* Supplied records:

::::

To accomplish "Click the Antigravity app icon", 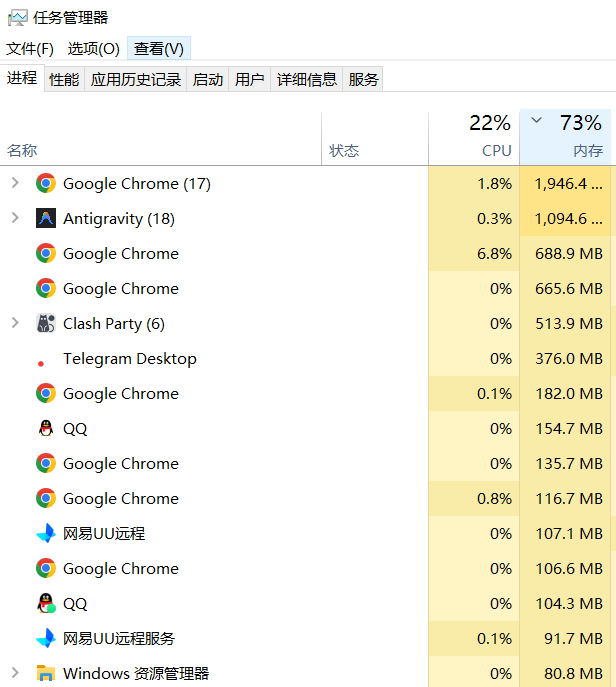I will [x=46, y=218].
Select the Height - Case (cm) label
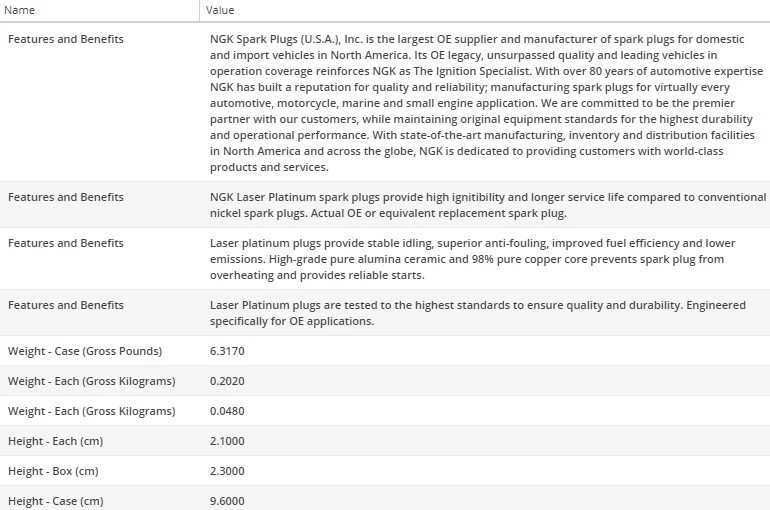770x510 pixels. (55, 500)
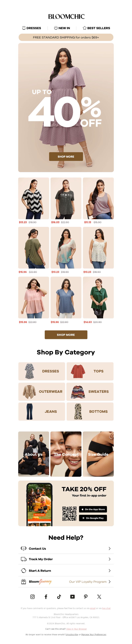Open the TikTok social icon
The image size is (132, 644).
[59, 597]
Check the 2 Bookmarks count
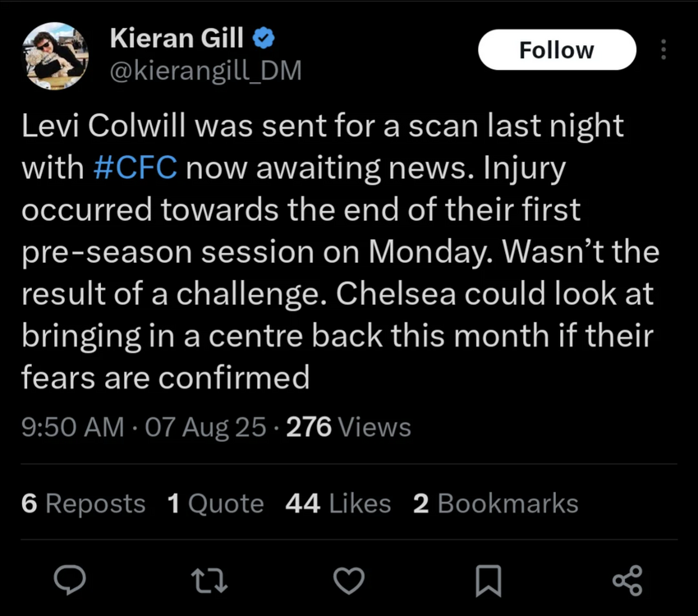This screenshot has width=698, height=616. (x=495, y=503)
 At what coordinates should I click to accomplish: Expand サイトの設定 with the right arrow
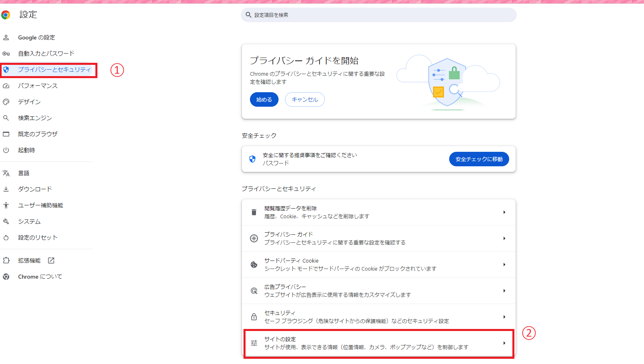[504, 343]
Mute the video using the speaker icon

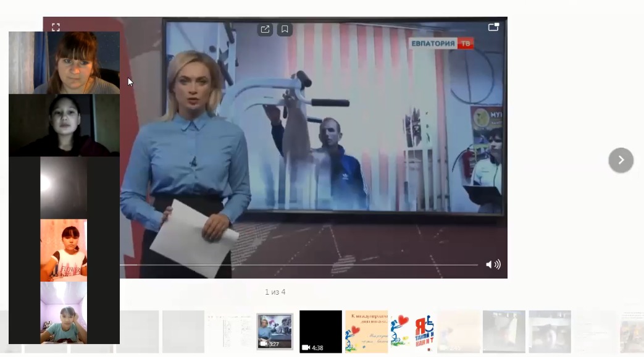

::::

Only those lines from the one containing "Select the Height - Case (cm) label" to the end of the material above, retyped exactly and without pictures, belong in your reply.

* Response:
Select the Height - Case (cm) label
770x510 pixels. (55, 500)
Open the TikTok social icon
The image size is (132, 644).
[59, 597]
Check the 2 Bookmarks count
This screenshot has width=698, height=616. (x=495, y=503)
 At what coordinates should I click to accomplish: Expand サイトの設定 with the right arrow
[504, 343]
Mute the video using the speaker icon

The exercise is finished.